A 1933 Double Eagle gold coin sold for a record $18.9 million at auction in New York, reports said Wednesday.

The coin, with a face value of $20, was the last gold coin produced for circulation in America.

It was expected to sell somewhere between $10 million to $15 million.

Featuring Liberty on one side and an American eagle on the other, the rare Double Eagle almost doubled the previous record, Sotheby's, which organized the sale, said.

"The sale marks the second time this 1933 Double Eagle coin set a world record as the most valuable coin, having sold at Sotheby's New York in 2002 for $7.59 million in an auction," Sotheby's said in a statement.

The Double Eagle was one of three items for sale by owner, collector and shoe designer Stuart Weitzman.

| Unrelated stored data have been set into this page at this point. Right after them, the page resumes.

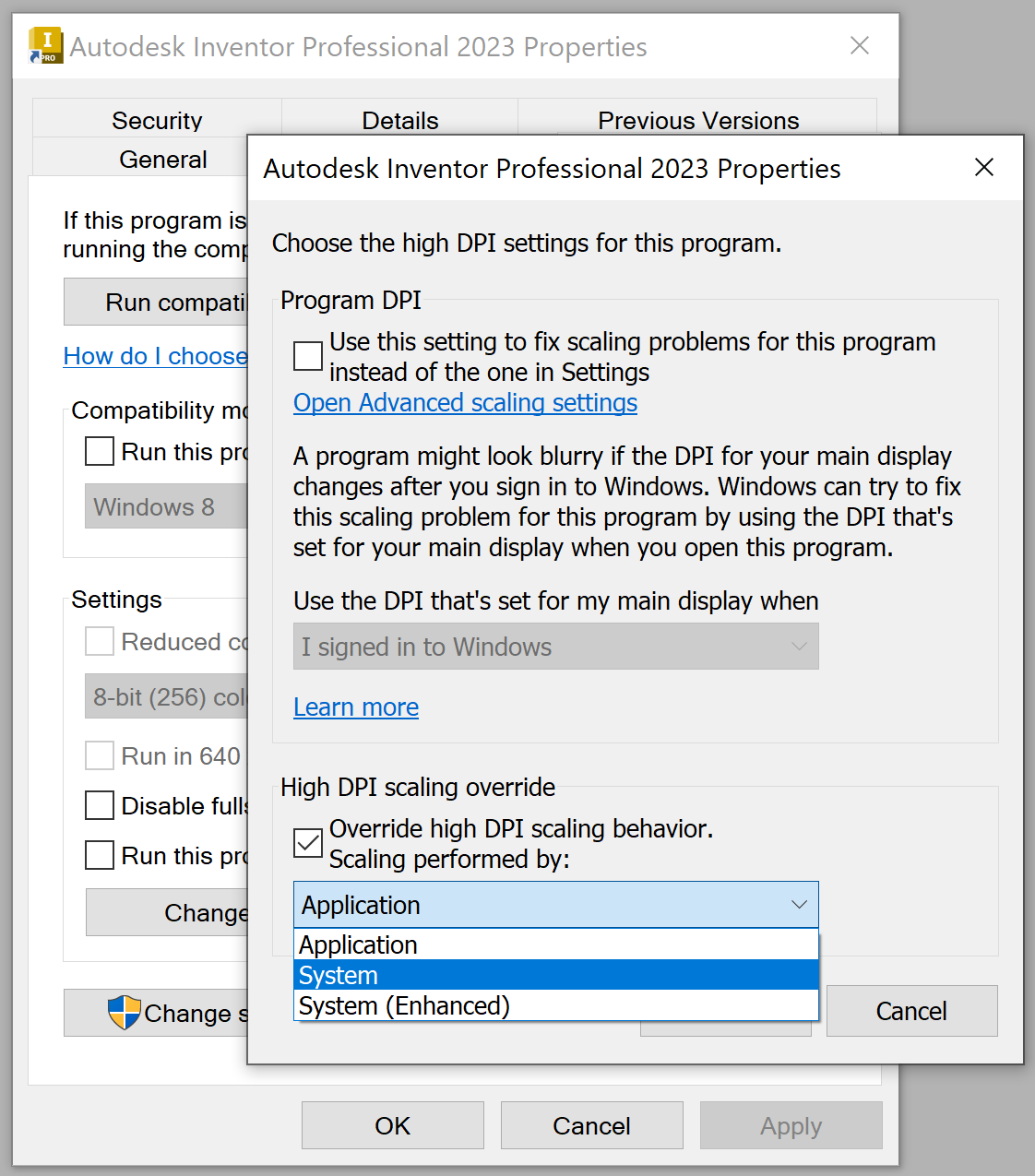Switch to the Details tab
The height and width of the screenshot is (1176, 1035).
[400, 120]
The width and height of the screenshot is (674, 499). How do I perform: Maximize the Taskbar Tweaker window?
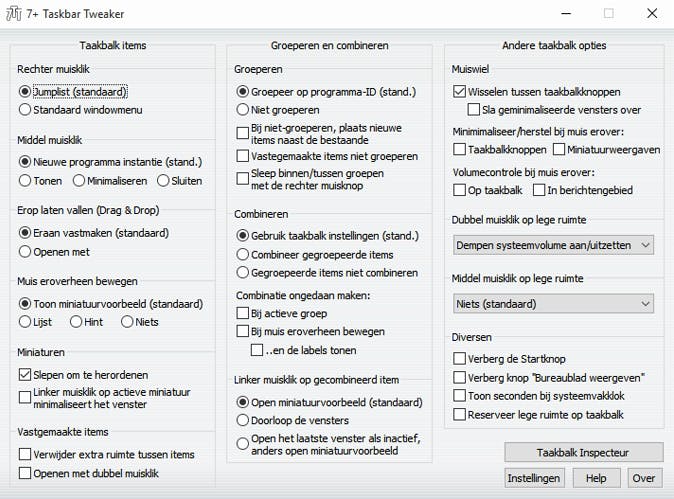click(608, 14)
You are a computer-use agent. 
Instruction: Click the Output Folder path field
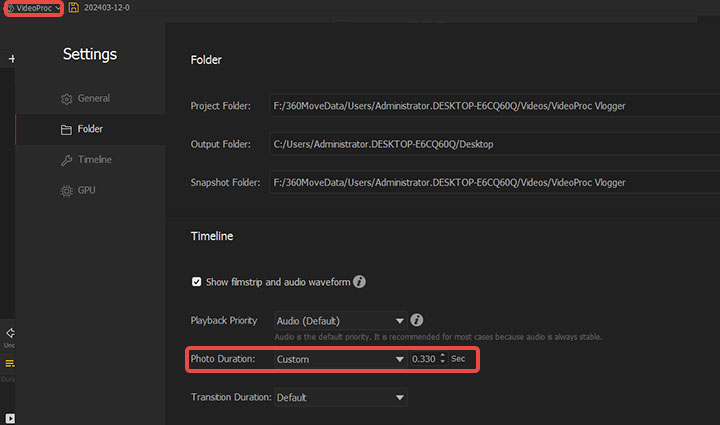pyautogui.click(x=490, y=144)
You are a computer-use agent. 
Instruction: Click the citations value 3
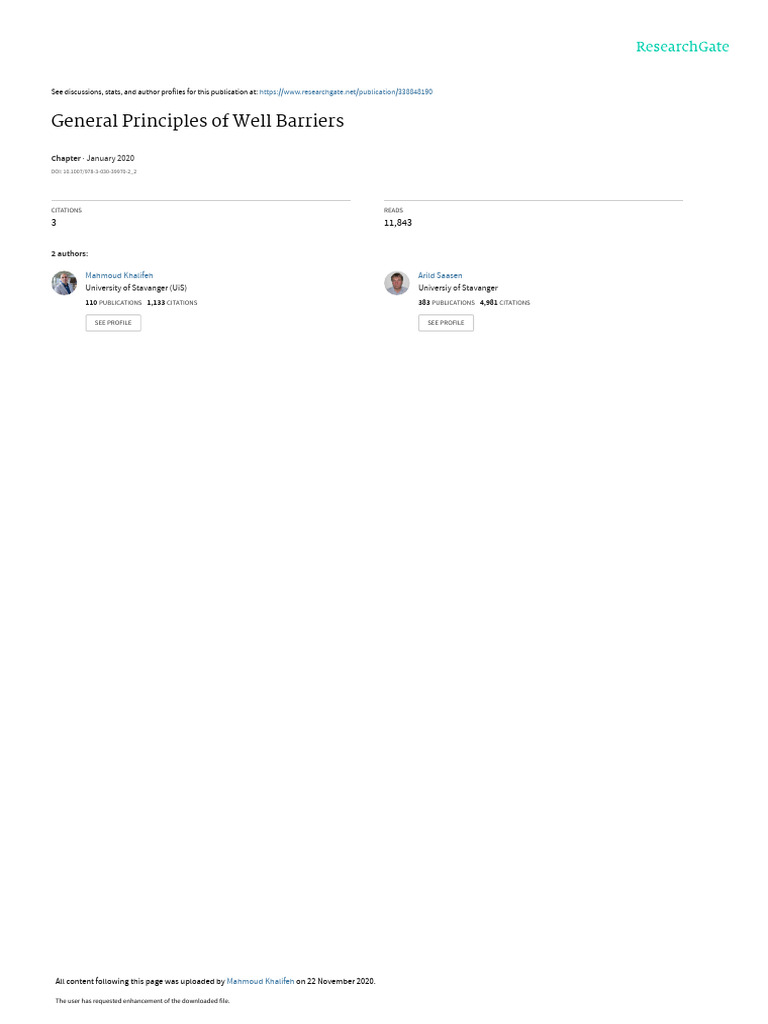click(54, 223)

The other two - a stamp from a former British colony and a sheet of the very first U.S. postage stamps dating back to 1918 - also attracted million-dollar bids.

The buyers of the Double Eagle and the stamp are anonymous, Sotheby's said.

All 1933 Double Eagles were destroyed and declared illegal after then U.S. President Franklin Roosevelt took the nation off the gold standard to revive the country's economy from the Great Depression.

Weitzman will spend the proceeds on charitable ventures including medical research, his design school and a Jewish museum in Madrid, TRT World said.